The Fibonacci sequence is a series of numbers in which each number in the series equals the sum of the two numbers before it. It was described by Leonardo Fibonacci, an Italian mathematician, in his 1202 Book of Calculations. He also introduced and popularized Hindu-Arabic numerals, which he learned when he traveled with his merchant father to North Africa. They eventually replaced Roman numerals for calculations and that’s what we use today, the numbers 1, 2, 3, instead of I, II and III.

The problem Fibonacci described, and why the number series was later named the Fibonacci sequence after him, was to suppose you have a male and female pair of rabbits. They mate the first month and a month later have a pair of male and female rabbits.How many rabbits will you have after three months? After six months?

Fibonacci explained that in the beginning, you have only one pair (1). After the first month, you still only have one pair of rabbits because rabbits can’t get pregnant until they’re a month old and then it takes a month for the babies to be born (1). But, then, they can keep having a pair of rabbits every month. After the second month, you have the original pair and a new pair (1+1=2) After the third month, you have the two pairs you had last month, plus one new pair because 2 babies are born to the rabbits that met two months ago (1+2=3). After the fourth month, though, you have five, because you have new pairs from each of the two that met two months ago, plus another one from the pair that met three months ago (2+3=5).

By this method, you can figure out how many rabbits you are going to have next month by adding how many you had each of the last two months. And, from now on, you can always predict how many rabbits you will have next month by adding the numbers from each of the last two months.

Let’s see if we can show the Fibonacci sequence of numbers in something we can count more easily than rabbits.

**Materials:**

- Varied fruits, cut in bite-sized pieces, such as grapes, apple chunks, banana slices, kiwi or pineapple chunks
- Skewers, one for each grandchild
- Optional: two kinds of cereal in countable bites, like Cheerios or Rice Krispies
- Optional: colored candies, like M&Ms or jelly beans, or colored beads

**Instructions:**

- Have your grandchildren pick pieces of fruit to thread on the skewers.
- Start with one chunk of one fruit, then one chunk of another, then two of the next kind, three of the next, and five of the next.
- For example, one banana slice, followed by one apple slice, followed by two pineapple chunks, three strawberries and five blueberries.
- Ask your grandchildren to add the number of pieces of the last two types of fruit to predict the next number they would need
- The sequence 1, 1, 2, 3, 5 is the beginning of the Fibonacci sequence.

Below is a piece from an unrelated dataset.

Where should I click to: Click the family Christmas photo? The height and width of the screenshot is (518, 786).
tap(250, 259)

Some mathematicians start with 0, giving 0, 1, 1, 2, 3, 5…. This helps in the beginning when you add 0 and 1 to get 1, the next number in the sequence.
- When you tell your grandchildren that each number in the sequence (except the first two 1s) is the sum of the previous two numbers (2 = 1+1, 3 = 2+1, 5=2+3), then ask them if they can tell you the next number in the series.
- The first few numbers in the Fibonacci sequence are:

1, 1, 2, 3, 5, 8, 13, 21…

- Optional: Alternate pieces of cereal in a row, following the Fibonacci sequence. For example: one piece of Cheerios, followed by one piece of Rice Krispies, followed by two pieces of Cheerios, followed by three pieces of Rice Krispies. See how long your grandchild can make the row by adding the previous two numbers.
- Optional: Use colored pieces of candy or beads to lay out the Fibonacci sequence in a row. For example: put down one red jelly bean, followed by one blue jelly bean, followed by two green jelly beans, followed by three red jelly beans, followed by five blue jelly beans. See how long your grandchild can make the row.

**What Should Happen?**

This is a Fibonacci sequence. Each number in the series is the sum of the two numbers before it. That is, starting with 1 and 1, add them together and you get 2, the next number in the sequence. Add 1 and 2 and you get 3, the next number in the sequence.

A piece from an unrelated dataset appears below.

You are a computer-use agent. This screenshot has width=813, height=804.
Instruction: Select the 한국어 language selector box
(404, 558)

Now, what are the next three numbers, after 5, 8, 13 and 21?

- 13 + 21 = 34
- 21 + 34 = 55
- 34 + 55 = 89

**Why Is This Important?**

Fibonacci numbers, any number in the sequence, have been found in nature in a number of places, such as the number of petals on a flower. But, it can also be used in practical situations. A computer scientist used it to develop a more efficient search technique than the then-current binary search. A binary search splits an ordered list in half, checks to see if the entry you are looking for is in the upper or lower half and keeps searching until it finds the entry it wants.

For instance, if you know a book title you want to check out starts with the letter M, but, for some reason you can’t go directly to the M’s, you can decide if M is between A and L or M and Z and only look in the M-Z half of your list. A Fibonacci search technique is used when the entries are not evenly divided within storage, as when magnetic tape was used and an entry might be near the beginning or the end of the tape.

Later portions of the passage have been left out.